Some movies are impressive due to their epic scale. Huge crowd scenes, impressive sets, and wild journeys both flaunt a high budget and allow for a truly immersive film experience. But there's something to be said for the complete opposite — movies that allow themselves to stay small and keep the action contained. This 2016 Netflix original sci-fi movie takes that to an extreme, not only restraining the space it exists in, but also the time.

ARQ is a 2016 sci-fi dystopia starring The Flash and Upload star Robbie Amell as Renton, an engineer who invents a perpetual motion machine in order to create sustainable energy in a post-apocalyptic future. The movie opens with a home invasion by three gas-masked men, who capture and restrain Renton and his former lover Hannah. In the struggle, Renton breaks his neck... and then wakes up in his bed, hours earlier.

It's then revealed one of the invaders touched the ARQ, which is so powerful it created a feedback loop inside the house. At first, just Renton is aware of the events and is met with disbelief from Hannah, but after a few loops her memory starts to carry over as well. Together, they have to work together to fight off the invaders, escape the time loop, and save the ARQ, which could just be humanity's last hope.

Renton in front of the mysterious ARQ.

Netflix

The low-budget aspect of this movie isn't too obvious, as the entire film takes place in a single house. The few special effects are impressive, and the worldbuilding sly enough it doesn't feel forced. For example, the temptation of apparently extinct apples keeps the intruders distracted while Renton and Hannah plan, and the use of oxygen masks throughout the film seems like a haunting climate change allegory.

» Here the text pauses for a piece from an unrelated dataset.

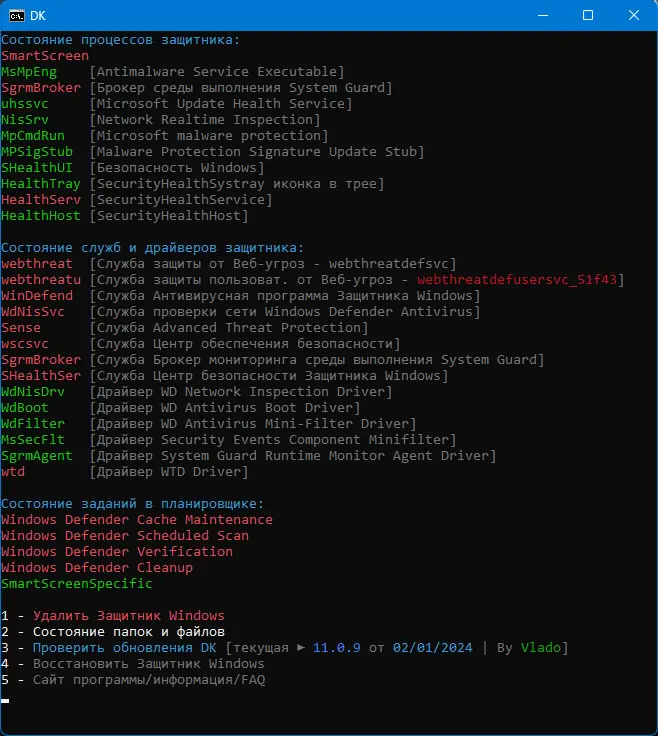
Task: Click the blinking cursor input line
Action: click(x=6, y=700)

Time loop movies have a rulebook of their own, and ARQ follows this to a T. As more and more characters become aware of the repeating cycles, the action gets more and more action packed, including cyanide gas, betrayal, hidden spies, and more timey-wimey shenanigans.

Hannah and the invaders.

Netflix

Just as other claustrophobic movies are impressive due to this restrained space, ARQ is impressive due to its time loop. While Renton and Hannah wake up in the same situation over and over, it never feels drab and repetitive. Every cycle brings a new attempt and a new discovery, whether its Renton discovering something about his predicament or the audience discovering more about the crumbling society of the film's setting.

ARQ is now streaming on Netflix in the U.S.